> _Passage shown_:
# # # #

Improve company productivity with a Business Account.Sign Up

x
?
Solved

URGENT: Convert Special Characters in XML

Posted on 2004-08-31
21
Medium Priority
?
1,818 Views
Last Modified: 2013-11-19
Hi, I'm working on a project.
When user submit a form, cgi will generate a email in xml format, it is something like this.

----------------------------------------------------------------------
<?xml version='1.0' encoding='ISO-8859-1'?>
<!-- start xml -->
<DATA>
<ACTION>
<CALL key="event-registration"></CALL>
</ACTION>
<CORE>
<ELEMENT name="euid">982</ELEMENT>
<ELEMENT name="stage">thankyou</ELEMENT>
<ELEMENT name="share_info">A & B & C </ELEMENT>
<ELEMENT name="special1">No<-----Agree  </ELEMENT>
</CORE>
</DATA>
<!---end of xml--->
----------------------------------------------------------------------
After the system recieve the email, my parser will use SAXParser and a selected defaultHandler to parse the xml data:

-----------------------------
                SAXHandler p = new SAXHandler(mail);
                SAXParserFactory factory = SAXParserFactory.newInstance();
                SAXParser parser = factory.newSAXParser();
                parser.parse(tempXML, p);
-----------------------------
As you can see, the element contains the special character (& and >).

# # # #

> _Stored data_:
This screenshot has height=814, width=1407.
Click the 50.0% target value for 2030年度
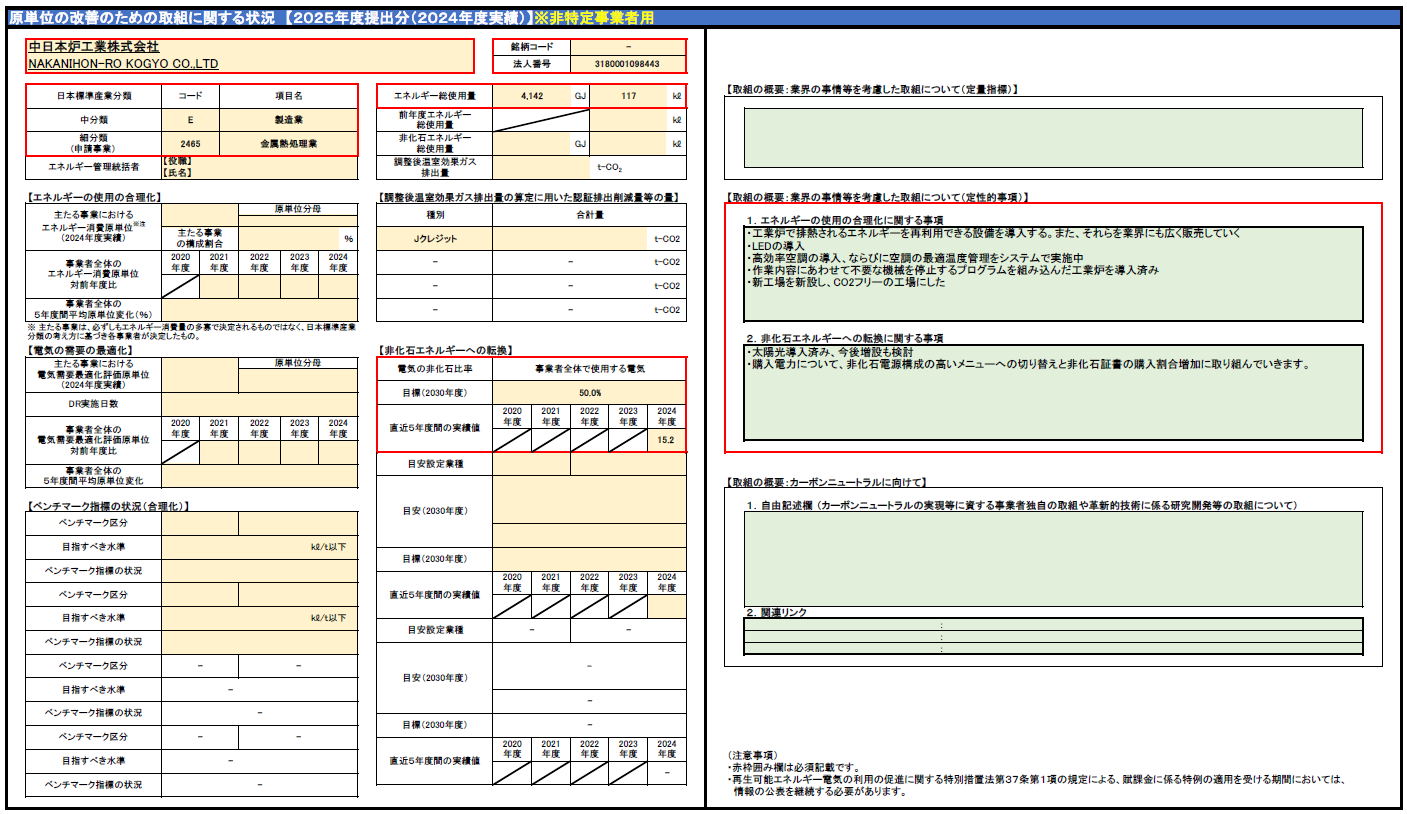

# # # #

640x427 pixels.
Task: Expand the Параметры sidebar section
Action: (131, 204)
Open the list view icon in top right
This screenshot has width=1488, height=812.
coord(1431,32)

# # # #

> _Task to complete_: Edit the forum post about special characters in XML, starting with "1,818 Views" and going on through "something like this.", with "project" changed to "assignment".

> _Answer to the task_:
1,818 Views
Last Modified: 2013-11-19
Hi, I'm working on a assignment.
When user submit a form, cgi will generate a email in xml format, it is something like this.